Tab. 1 Humanpathogene Enterovirus-Spezies A bis D und Serotypen (Auswahl häufiger Vertreter).
Spezies
|
Enterovirus-Typen
|
wichtige Vertreter
|
CV: Coxsackievirus; E: Echovirus; EV: Enterovirus; PV: Poliovirus.
|
Enterovirus-A
|
21
|
CV-A2, CV-A6, CV-A10, CV-A16, EV-A71, EV-A76
|
Enterovirus-B
|
60
|
CV-B3, CV-B5, E-6, E-11, E-18, E-30, CV-A9
|
Enterovirus-C
|
23
|
PV-1, -2, -3, CV-A21, CV-A24, EV-C99, EV-C104
|
Enterovirus-D
|
4
|
EV-D68, EV-D70
|
Enteroviren sind klein (ca. 30 nm, lat. pico = klein) und verfügen über ein einzelsträngiges
RNA-Genom positiver Polarität. Die virale RNA kodiert für vier Strukturproteine (VP1,
VP2, VP3 und VP4) und sieben Nichtstrukturproteine. Die Proteine VP1, VP2 und VP3
bilden dabei die äußere Struktur des Kapsids, VP4 ist an der Innenseite des Kapsids
lokalisiert [6]. Im Rahmen der Immunantwort werden daher humorale und typenspezifische Antikörper
überwiegend gegen die Proteine VP1, 2 und 3 des Kapsids gebildet. Das Virusprotein
VP1 vermittelt die Bindung an den zellulären Rezeptor.

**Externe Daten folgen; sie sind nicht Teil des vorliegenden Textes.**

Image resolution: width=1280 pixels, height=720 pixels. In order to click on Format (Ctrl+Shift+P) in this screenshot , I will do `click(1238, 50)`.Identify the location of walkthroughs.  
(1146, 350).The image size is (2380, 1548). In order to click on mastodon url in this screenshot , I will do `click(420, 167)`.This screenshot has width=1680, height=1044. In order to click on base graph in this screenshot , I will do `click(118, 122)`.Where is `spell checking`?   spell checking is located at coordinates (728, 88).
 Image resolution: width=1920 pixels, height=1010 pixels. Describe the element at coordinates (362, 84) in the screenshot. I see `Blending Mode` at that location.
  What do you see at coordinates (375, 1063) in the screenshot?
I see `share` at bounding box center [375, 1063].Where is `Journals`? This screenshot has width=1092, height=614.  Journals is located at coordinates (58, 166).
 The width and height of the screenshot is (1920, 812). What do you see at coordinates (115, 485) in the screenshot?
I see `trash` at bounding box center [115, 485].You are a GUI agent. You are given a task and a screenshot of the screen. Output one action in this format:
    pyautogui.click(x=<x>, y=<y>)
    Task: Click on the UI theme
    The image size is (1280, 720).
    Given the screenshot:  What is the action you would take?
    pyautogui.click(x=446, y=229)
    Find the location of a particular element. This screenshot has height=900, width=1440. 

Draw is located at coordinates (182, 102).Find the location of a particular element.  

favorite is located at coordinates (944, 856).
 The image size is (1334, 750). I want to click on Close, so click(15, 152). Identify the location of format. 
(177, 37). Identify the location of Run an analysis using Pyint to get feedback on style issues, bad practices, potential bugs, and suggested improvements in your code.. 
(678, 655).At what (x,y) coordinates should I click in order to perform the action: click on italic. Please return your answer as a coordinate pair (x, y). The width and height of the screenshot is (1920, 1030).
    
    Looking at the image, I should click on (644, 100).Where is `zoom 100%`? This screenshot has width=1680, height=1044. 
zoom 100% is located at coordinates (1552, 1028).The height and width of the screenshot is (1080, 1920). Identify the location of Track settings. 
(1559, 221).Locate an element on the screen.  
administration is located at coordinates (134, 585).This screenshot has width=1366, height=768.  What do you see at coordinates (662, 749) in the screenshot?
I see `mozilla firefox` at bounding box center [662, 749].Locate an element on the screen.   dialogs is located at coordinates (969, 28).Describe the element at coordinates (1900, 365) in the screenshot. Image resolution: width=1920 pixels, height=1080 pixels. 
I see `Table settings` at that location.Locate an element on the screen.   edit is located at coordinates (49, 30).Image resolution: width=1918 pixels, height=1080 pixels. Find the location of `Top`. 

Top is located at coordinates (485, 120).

Generell verfügen Enteroviren über eine hohe genetische Variabilität, was sich in
der Vielzahl unterschiedlicher Typen widerspiegelt. Bei den Enteroviren kann es auch
zu Rekombinationen, d. h. zum Austausch von Gensegmenten, kommen. Diese Rekombinanten
können mit einer veränderten Pathogenität assoziiert sein [7].
Enteroviren haben keine Lipidhülle, was ihre relativ hohe Stabilität bedingt. Da sie
säurestabil sind, können sie die Magenpassage überstehen. In den letzten Jahren zeigte
sich die zunehmende klinische Bedeutung der Enterovirus-Typen A71 (Spezies A) und
D68 (Spezies D) [8], [9].
Epidemiologie
Enteroviren sind weltweit verbreitet. Über eine regionale Häufung einzelner Enterovirus-Typen
ist berichtet worden (z. B. Hand-Fuß-Mund-Erkrankung durch Infektionen mit Enterovirus-A71
in Südostasien). In gemäßigten Klimazonen treten Enterovirus-Infektionen gehäuft in
den Sommermonaten auf ([Abb. 1]). Dabei kommt es bezüglich der Häufigkeit zu jährlichen wie auch regionalen Schwankungen.
Abb. 1 Nachweis von Enteroviren in respiratorischen und Stuhlproben in Freiburg, 2016 – 2018.
Aktuelle Daten aus Deutschland zur Saisonalität und zum regionalen Auftreten von Enterovirus-Nachweisen
in respiratorischen Materialien werden vom Respvir-Netzwerk online zu Verfügung gestellt
(https://clinical-virology.net/de). Die Ergebnisse der bundesweiten Enterosurveillance (EVSurv), in der durch Enteroviren
verursachte neurologische Erkrankungen erfasst werden (Meningitis/Enzephalitis und
akute schlaffe Lähmungen der Extremitäten), sind unter https://evsurv.rki.de/ abrufbar.
Neben einem deutlichen saisonalen Auftreten der Enteroviren in den Monaten Mai bis
September kann für einzelne Erreger auch ein periodisches Auftreten beobachtet werden.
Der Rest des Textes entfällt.